There were other waves of trauma patients being rushed to GMC in 2008, 2010 and 2016, the times when large-scale unrest broke out in the Valley and several civilians were killed and injured in the crackdown by the security forces. GMC and its associated hospitals again received thousands of wounded people. “But the difference this time was that there was a system in place. Now, we do trauma surgeries but they don’t affect our ele­ctive surgeries, the OPDs and other duties,” says Dr Saleem.

GMC has handled thousands of trauma surgeries over the years. The department of orthopaedics alone has done 98, 600 major trauma surgeries. While the minor trauma related surgeries from 1990 till date are 2,11,020, taking the total number of surgeries to a staggering 3,09,620. At present, according to GMC hospital authorities, the emergency department has around 100 beds, separate for surgical and medical cases.
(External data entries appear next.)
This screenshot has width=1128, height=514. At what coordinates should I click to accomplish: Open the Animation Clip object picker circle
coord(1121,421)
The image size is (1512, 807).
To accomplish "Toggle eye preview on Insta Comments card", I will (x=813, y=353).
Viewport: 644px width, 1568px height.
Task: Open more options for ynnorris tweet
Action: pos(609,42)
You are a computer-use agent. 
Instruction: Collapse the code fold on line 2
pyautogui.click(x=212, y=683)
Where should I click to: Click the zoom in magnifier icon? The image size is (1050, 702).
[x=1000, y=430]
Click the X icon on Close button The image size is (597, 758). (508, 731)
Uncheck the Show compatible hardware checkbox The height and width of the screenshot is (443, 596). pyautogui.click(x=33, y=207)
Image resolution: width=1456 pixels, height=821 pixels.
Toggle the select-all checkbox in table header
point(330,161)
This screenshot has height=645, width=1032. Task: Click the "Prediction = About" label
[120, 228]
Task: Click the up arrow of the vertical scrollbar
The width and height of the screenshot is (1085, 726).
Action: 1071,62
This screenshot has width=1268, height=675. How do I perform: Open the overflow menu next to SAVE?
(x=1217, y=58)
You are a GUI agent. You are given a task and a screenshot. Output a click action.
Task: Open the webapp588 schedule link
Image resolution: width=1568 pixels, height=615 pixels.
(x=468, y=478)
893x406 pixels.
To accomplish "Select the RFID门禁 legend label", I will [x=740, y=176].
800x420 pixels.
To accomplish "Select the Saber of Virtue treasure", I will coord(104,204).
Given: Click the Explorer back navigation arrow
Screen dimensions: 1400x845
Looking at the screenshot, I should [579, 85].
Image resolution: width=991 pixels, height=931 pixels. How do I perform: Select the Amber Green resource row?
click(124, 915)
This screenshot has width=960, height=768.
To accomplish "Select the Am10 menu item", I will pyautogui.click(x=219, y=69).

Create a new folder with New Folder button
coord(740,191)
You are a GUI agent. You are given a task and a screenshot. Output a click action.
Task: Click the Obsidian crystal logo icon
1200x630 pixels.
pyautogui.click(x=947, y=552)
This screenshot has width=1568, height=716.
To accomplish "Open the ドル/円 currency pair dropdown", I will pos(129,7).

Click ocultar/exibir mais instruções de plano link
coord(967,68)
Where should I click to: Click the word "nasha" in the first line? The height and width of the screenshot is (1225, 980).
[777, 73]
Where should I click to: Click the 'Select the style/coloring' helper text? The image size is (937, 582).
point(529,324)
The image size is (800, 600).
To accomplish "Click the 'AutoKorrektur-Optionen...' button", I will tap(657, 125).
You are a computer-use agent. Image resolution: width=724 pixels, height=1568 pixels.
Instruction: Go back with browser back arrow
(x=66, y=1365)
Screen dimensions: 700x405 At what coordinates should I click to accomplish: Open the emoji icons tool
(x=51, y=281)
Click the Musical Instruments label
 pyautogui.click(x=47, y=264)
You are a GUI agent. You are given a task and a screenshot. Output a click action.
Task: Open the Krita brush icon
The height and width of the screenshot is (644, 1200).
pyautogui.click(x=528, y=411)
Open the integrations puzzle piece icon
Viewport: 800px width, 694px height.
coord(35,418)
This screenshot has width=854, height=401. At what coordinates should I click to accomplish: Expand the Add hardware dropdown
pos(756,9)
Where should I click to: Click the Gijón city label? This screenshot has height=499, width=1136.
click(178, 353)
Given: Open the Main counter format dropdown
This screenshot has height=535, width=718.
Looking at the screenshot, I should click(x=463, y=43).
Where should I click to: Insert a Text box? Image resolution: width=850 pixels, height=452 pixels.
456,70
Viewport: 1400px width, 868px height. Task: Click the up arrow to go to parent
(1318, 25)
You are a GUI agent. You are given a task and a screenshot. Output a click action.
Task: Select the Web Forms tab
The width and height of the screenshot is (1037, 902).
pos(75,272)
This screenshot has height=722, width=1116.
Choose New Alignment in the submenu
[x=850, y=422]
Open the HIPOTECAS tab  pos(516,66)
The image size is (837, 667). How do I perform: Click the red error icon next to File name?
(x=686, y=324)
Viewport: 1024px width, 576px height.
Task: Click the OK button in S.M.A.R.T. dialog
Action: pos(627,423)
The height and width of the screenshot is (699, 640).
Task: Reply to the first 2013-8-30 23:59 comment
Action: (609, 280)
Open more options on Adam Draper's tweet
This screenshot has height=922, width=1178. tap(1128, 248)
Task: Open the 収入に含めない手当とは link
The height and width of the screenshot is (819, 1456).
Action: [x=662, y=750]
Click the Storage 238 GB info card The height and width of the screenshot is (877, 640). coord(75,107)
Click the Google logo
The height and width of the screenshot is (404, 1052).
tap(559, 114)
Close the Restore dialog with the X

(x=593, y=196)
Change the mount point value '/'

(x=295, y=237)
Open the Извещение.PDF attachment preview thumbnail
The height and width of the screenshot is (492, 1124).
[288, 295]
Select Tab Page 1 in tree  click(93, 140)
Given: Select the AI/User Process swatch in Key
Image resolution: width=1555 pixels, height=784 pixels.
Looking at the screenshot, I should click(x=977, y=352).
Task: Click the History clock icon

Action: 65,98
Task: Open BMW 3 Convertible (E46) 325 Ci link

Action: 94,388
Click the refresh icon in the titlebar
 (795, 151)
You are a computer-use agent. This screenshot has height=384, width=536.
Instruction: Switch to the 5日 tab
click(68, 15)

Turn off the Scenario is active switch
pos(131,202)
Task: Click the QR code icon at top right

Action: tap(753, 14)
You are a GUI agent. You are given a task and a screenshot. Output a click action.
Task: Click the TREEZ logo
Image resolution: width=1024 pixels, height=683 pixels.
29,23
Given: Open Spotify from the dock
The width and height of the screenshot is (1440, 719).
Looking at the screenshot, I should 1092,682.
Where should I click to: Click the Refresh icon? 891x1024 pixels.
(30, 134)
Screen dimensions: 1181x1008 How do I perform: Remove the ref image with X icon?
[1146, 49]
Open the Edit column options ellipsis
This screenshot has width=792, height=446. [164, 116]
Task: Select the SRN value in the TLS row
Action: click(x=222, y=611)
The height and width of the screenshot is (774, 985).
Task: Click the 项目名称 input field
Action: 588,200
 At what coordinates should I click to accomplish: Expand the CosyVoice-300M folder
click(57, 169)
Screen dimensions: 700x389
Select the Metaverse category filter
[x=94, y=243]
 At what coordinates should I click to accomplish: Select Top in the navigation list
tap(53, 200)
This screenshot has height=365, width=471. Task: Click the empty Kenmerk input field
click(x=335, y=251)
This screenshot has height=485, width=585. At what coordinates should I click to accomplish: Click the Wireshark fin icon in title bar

In 2016, when thousands were wounded in pellet firings, the college’s ophthalmology department treated hundreds of persons with eye injuries. “Two decades ago, it would have been impossible to treat these patients,” says Dr Sajad Khanday of the ophthalmology department. The department now has high-quality diagnostic equipment. It has treated around 1,600 patients with pellet injuries. It has also done 129 successful cornea transplants since 2017.

Other departments have also excelled. The department of cardiology, for INS­tance, was non-existent twenty years ago. Now it sees around 2,000 patients every month. Notable among the stories of transformation from the GMC is that of the department of psychiatry. In March 2002, an article in the Chicago Tribune described the Psychiatric Disease Hospital as “more like a bombed-out hovel than a place of healing.” But that was 2002. It is now called the Institute of Mental Health and Neurosciences and has a brain stimulation centre, MRI facilities, a digital library and a rehabilitation hall.

Other departments have also gone through similar transformations. The department of paediatric medicine was also functioning from a small facility some three decades ago. Today, the GB Pant hospital, the only children’s hospital in the Valley, has “around 800 to 1,000 OPDs with over 100 adm­issions on a daily basis,” says a doctor.

The Lal Ded hospital, named after the legendary Kashmiri poet, is now Kashmir’s premier tertiary care maternity centre. It has grown from a shabby building into a state of the art five-story health facility. With a dedicated group of female gyn­aecologists, the hospital now runs 700 beds manned by nearly 200 doctors.

GMC is one of the oldest medical colleges of India. It started from a dispensary on the banks of the Jhelum in 1959 and was shifted to its present location at Karanagar in 1961. The old ­location now houses the Lal Ded hospital for women, an associated hospital of GMC.

“The uniqueness of the college is that it has seven associated hospitals. You will rarely find this in any other college in north India,” says Dr Kaisar Ahmad, principal, GMC. The hospital’s blood bank has been a lifeline for many over the decades. “I’ve never come across a time when we were short of blood. Local people would turn up to give blood,” says Dr Mufti.

GMC caters to people from Jammu as well as Ladakh. Around 21 lakh patients visited GMC’s various departments while over 1.65 lac patients got admitted to its hospitals last year. GMC has an annual MBBS intake cap­acity of 150 students while at the postgraduation level, 177 students are admitted annually in around 20 specialties. It also runs one nursing college and an AMT (ancillary medical training) school.

“I have seen senior doctors taking naps on the trolleys after doing several surgeries in a row. There was a time in my life when I was pessimistic about the future of the college. Now it is doing far better than most of the colleges in India. And all credit goes to the resilience of the men and women at GMC, who have persisted for the sake of exc­ellence,” says Dr Mufti.